-- Stated exercise a --
Among the rows below, retype the stretch that begins at the line containing "You are a computer-use agent. The" and ends at the line containing "pyautogui.click(x=529, y=18)". Include both of those lines.

# How do I use the limit definition of derivative to find f'(x) for f(x)=1/(1-x) ?

Oct 3, 2014

$f ' \left(x\right) = {\lim}_{h \to 0} \frac{f \left(x - h\right) - f \left(x\right)}{h}$

$f \left(x\right) = \frac{1}{1 - x}$

$f \left(x + h\right) = \frac{1}{1 - \left(x + h\right)} = \frac{1}{1 - x - h}$

$f ' \left(x\right) = {\lim}_{h \to 0} \frac{\frac{1}{1 - x - h} - \frac{1}{1 - x}}{h}$

$f ' \left(x\right) = {\lim}_{h \to 0} \frac{\frac{1}{1 - x - h} \cdot \frac{1 - x}{1 - x} - \frac{1}{1 - x} \cdot \frac{1 - x - h}{1 - x - h}}{h}$

Find the least common denominator

$f ' \left(x\right) = {\lim}_{h \to 0} \frac{\frac{1 - x}{\left(1 - x - h\right) \left(1 - x\right)} - \frac{1 - x - h}{\left(1 - x - h\right) \left(1 - x\right)}}{h}$

Distribute the negative in the numerator of the complex fraction

$f ' \left(x\right) = {\lim}_{h \to 0} \frac{\frac{1 - x - 1 + x + h}{\left(1 - x - h\right) \left(1 - x\right)}}{h}$

Simplify the numerator of the complex fraction

$f ' \left(x\right) = {\lim}_{h \to 0} \frac{\frac{h}{\left(1 - x - h\right) \left(1 - x\right)}}{h}$

Division is equivalent to multiplying by the reciprocal

$f ' \left(x\right) = {\lim}_{h \to 0} \frac{h}{\left(1 - x - h\right) \left(1 - x\right)} \cdot \frac{1}{h}$

Cross cancel the $h$ factors

$f ' \left(x\right) = {\lim}_{h \to 0} \frac{1}{\left(1 - x - h\right) \left(1 - x\right)}$

Substitute in the value of 0 for $h$ and simplify

$= \frac{1}{\left(1 - x - 0\right) \left(1 - x\right)}$

$= \frac{1}{\left(1 - x\right) \left(1 - x\right)}$

$= \frac{1}{1 - x} ^ 2$

-- Stated exercise b --
On the derivative page, what step comes right after finding the least common denominator?

-- Data to process --
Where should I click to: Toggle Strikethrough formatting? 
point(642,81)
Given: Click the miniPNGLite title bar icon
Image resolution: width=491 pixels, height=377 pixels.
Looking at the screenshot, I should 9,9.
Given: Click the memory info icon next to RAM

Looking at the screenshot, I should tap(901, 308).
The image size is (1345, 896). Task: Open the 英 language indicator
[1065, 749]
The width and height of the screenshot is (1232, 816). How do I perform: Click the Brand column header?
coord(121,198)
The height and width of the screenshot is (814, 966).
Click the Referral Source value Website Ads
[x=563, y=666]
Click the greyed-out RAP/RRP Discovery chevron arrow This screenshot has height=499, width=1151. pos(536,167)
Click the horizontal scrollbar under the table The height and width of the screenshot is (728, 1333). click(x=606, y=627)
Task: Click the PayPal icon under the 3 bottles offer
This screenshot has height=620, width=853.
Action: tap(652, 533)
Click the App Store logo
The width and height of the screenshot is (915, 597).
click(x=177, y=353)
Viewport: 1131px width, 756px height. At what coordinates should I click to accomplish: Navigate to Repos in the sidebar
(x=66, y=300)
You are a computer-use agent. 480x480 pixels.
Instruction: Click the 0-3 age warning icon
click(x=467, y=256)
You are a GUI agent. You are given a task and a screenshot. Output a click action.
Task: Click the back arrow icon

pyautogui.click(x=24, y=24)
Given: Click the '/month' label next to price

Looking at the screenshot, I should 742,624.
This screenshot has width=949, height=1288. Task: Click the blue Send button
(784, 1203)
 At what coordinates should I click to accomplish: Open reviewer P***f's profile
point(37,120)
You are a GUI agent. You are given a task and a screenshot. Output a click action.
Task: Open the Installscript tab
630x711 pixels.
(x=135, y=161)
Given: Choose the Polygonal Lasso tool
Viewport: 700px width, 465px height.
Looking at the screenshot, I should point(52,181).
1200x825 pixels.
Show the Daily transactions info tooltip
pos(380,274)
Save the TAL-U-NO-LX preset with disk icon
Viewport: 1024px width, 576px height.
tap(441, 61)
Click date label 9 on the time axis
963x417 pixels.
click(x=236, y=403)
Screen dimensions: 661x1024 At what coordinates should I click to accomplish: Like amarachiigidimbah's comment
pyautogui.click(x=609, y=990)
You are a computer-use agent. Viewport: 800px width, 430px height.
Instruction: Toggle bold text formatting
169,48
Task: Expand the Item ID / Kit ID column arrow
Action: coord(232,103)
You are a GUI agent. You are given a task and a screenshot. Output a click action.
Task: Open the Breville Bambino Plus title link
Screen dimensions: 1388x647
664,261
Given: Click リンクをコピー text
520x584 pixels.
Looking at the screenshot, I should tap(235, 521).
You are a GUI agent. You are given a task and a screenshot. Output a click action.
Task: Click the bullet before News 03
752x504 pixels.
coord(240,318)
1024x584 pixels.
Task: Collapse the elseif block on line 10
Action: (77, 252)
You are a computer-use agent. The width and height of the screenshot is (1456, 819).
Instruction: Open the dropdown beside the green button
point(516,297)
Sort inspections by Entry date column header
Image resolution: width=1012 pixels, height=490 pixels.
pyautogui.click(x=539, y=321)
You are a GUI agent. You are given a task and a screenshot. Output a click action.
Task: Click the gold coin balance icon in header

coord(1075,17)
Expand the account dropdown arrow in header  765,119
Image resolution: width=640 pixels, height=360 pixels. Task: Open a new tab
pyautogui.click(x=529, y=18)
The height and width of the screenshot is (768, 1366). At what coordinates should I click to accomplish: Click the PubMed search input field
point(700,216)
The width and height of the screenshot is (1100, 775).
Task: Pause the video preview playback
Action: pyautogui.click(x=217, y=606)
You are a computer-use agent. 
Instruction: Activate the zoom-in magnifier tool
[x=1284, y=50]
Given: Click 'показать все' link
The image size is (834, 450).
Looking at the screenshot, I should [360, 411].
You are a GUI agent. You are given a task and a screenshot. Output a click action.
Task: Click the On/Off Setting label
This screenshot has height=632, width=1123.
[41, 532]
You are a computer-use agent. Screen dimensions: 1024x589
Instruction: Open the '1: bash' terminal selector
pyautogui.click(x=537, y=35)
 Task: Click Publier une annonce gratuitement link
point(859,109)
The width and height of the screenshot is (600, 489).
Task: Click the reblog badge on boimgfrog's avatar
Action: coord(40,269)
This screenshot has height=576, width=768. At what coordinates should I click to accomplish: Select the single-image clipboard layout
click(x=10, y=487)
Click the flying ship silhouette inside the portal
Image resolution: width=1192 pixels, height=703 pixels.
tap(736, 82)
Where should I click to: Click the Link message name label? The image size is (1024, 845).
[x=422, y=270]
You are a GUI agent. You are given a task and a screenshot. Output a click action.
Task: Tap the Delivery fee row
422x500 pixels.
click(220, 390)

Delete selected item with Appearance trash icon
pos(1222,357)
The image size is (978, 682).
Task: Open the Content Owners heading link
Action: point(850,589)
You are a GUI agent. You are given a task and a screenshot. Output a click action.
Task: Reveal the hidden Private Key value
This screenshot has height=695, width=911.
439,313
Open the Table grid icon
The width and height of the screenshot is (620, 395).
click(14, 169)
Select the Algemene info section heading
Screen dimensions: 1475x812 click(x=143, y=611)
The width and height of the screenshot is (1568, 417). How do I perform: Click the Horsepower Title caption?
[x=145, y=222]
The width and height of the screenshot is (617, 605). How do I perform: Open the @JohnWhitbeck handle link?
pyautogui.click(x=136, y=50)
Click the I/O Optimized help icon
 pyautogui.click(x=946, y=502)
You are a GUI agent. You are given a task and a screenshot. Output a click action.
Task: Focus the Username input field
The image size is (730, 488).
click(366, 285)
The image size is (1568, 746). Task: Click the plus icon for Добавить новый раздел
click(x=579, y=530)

-- Solution a --
You are a computer-use agent. The width and height of the screenshot is (1456, 819).
Instruction: Open the dropdown beside the green button
point(516,297)
Sort inspections by Entry date column header
Image resolution: width=1012 pixels, height=490 pixels.
pyautogui.click(x=539, y=321)
You are a GUI agent. You are given a task and a screenshot. Output a click action.
Task: Click the gold coin balance icon in header

coord(1075,17)
Expand the account dropdown arrow in header  765,119
Image resolution: width=640 pixels, height=360 pixels. Task: Open a new tab
pyautogui.click(x=529, y=18)

-- Solution b --
Distribute the negative in the numerator of the complex fraction.